■ **REQUIRED ACTION**: Among the entries below, copy every line that carries the word "Increase".

___ SUPPLIED ENTRIES ___

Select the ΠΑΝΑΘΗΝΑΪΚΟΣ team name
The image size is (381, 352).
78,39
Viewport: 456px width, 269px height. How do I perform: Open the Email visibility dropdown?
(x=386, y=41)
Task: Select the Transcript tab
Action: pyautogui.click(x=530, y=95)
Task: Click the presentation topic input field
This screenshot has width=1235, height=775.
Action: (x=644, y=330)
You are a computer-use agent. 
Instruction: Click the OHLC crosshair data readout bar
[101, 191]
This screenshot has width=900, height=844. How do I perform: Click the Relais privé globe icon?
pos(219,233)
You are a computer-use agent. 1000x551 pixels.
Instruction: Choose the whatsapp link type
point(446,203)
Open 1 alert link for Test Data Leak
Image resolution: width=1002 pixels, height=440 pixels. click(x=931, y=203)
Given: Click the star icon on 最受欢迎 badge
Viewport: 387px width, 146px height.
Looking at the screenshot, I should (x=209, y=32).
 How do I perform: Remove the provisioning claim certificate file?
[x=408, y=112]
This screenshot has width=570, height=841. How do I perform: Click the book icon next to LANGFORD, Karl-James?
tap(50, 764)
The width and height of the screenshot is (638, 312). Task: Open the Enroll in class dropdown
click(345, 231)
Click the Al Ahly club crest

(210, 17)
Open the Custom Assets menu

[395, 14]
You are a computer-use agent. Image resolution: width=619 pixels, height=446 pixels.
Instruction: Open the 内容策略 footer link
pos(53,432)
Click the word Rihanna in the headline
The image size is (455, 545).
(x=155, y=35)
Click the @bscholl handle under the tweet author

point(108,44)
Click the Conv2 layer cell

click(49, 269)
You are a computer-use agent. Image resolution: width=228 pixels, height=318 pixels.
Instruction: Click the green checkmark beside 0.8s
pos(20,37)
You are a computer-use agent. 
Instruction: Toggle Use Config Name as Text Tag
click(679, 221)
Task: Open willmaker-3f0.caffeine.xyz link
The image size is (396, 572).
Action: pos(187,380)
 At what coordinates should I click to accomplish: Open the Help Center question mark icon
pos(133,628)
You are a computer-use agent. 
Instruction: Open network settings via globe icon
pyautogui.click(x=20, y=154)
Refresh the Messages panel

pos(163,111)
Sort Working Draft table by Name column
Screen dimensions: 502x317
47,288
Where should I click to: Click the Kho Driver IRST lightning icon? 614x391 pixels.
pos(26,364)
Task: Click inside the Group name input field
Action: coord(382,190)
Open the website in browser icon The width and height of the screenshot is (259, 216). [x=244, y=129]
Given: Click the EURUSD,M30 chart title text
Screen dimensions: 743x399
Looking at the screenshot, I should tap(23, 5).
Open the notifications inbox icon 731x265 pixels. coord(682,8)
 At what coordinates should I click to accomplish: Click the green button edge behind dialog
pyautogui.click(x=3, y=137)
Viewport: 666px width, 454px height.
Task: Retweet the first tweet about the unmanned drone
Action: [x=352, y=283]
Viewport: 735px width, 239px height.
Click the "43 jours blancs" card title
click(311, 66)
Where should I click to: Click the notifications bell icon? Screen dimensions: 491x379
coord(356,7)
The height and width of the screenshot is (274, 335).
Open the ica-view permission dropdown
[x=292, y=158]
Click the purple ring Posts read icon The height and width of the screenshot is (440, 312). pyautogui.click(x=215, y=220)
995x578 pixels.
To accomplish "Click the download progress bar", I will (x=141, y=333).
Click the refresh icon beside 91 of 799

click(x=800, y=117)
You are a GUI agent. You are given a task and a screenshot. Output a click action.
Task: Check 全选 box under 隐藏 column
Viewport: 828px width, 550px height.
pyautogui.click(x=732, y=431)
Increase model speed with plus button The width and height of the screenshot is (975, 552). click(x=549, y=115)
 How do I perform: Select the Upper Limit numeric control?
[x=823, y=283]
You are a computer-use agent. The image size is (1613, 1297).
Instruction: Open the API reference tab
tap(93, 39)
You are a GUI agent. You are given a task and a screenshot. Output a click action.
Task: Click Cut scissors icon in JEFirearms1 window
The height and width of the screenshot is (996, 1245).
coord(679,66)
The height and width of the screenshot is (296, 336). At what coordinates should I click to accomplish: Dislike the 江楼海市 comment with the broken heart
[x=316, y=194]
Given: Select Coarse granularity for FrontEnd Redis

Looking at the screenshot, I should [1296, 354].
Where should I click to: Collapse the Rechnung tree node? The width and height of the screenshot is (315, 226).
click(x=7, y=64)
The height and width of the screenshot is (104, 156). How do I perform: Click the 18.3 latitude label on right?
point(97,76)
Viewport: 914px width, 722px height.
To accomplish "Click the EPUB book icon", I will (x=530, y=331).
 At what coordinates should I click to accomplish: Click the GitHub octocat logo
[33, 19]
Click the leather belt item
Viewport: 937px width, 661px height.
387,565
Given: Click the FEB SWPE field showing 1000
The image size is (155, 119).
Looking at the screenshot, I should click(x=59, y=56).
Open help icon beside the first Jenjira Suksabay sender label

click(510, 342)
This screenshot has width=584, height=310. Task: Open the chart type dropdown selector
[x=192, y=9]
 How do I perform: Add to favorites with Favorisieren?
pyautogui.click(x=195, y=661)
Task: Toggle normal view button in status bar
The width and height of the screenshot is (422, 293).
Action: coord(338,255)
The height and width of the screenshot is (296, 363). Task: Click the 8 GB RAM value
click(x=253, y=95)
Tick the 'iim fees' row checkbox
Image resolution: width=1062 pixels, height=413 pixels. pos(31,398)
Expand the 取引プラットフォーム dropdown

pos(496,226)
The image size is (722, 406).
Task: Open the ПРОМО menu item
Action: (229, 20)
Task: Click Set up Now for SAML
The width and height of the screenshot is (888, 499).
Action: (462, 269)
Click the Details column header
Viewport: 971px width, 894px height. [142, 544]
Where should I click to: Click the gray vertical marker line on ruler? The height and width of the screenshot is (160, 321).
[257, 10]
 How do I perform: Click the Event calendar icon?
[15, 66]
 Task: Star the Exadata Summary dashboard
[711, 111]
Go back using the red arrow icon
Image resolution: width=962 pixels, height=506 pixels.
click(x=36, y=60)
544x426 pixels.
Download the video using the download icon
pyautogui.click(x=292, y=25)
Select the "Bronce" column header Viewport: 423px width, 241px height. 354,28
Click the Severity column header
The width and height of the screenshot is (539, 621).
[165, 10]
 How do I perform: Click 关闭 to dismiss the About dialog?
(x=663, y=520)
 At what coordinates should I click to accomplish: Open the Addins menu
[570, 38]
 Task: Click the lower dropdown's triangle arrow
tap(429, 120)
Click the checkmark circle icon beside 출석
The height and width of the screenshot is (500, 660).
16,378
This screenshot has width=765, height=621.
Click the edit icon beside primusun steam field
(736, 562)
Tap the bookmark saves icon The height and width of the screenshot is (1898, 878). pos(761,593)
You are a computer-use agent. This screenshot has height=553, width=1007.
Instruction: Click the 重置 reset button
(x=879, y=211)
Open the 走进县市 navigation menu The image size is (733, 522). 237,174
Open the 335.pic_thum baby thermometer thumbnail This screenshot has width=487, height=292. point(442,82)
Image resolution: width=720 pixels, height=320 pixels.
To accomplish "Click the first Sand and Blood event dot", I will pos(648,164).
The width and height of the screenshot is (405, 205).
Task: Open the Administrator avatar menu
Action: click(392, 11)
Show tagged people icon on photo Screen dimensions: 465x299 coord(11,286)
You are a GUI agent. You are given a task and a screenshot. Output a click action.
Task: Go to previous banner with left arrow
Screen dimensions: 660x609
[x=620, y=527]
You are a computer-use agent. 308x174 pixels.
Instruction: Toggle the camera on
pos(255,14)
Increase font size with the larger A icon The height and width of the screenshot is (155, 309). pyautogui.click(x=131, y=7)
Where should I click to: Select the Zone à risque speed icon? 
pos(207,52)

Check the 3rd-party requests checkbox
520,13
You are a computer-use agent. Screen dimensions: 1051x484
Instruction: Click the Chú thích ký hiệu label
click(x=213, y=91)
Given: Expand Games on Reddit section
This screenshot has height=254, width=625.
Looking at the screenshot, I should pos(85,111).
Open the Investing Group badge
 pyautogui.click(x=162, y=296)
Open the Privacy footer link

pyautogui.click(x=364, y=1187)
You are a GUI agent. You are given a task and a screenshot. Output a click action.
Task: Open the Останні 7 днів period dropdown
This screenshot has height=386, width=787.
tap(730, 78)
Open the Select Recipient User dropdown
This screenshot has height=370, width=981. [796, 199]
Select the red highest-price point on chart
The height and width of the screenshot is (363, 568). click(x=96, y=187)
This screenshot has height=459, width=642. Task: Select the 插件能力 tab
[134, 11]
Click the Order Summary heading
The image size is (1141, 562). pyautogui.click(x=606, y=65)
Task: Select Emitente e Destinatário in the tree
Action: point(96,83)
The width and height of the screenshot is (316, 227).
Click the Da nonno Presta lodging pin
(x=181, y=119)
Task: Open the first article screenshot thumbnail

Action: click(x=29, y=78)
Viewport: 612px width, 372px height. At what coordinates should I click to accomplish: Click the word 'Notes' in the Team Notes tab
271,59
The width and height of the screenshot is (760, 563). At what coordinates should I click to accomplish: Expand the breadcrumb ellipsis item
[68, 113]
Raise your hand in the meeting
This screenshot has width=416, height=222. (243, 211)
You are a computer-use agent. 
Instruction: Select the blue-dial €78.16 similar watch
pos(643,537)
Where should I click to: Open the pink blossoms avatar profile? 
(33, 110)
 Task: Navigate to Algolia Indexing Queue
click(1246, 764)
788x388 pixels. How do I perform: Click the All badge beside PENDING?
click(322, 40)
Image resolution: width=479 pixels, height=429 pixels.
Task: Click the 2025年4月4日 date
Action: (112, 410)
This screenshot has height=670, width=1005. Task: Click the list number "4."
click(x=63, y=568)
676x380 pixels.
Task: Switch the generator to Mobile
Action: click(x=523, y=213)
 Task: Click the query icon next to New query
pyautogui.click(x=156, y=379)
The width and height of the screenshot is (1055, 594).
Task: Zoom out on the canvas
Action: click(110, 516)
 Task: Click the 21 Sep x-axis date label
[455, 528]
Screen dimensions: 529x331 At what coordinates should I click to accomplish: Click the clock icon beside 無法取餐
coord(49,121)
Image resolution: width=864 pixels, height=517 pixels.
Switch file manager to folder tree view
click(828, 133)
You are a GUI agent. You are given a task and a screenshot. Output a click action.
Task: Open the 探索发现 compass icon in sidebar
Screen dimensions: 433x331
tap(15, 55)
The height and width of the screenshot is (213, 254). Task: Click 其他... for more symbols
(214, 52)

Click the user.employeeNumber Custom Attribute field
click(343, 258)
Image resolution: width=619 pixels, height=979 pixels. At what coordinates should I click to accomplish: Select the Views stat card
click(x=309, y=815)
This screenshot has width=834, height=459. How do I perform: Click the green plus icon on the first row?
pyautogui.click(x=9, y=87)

___

■ **COMPLETED EXERCISE**:
Increase model speed with plus button The width and height of the screenshot is (975, 552). click(x=549, y=115)
Increase font size with the larger A icon The height and width of the screenshot is (155, 309). pyautogui.click(x=131, y=7)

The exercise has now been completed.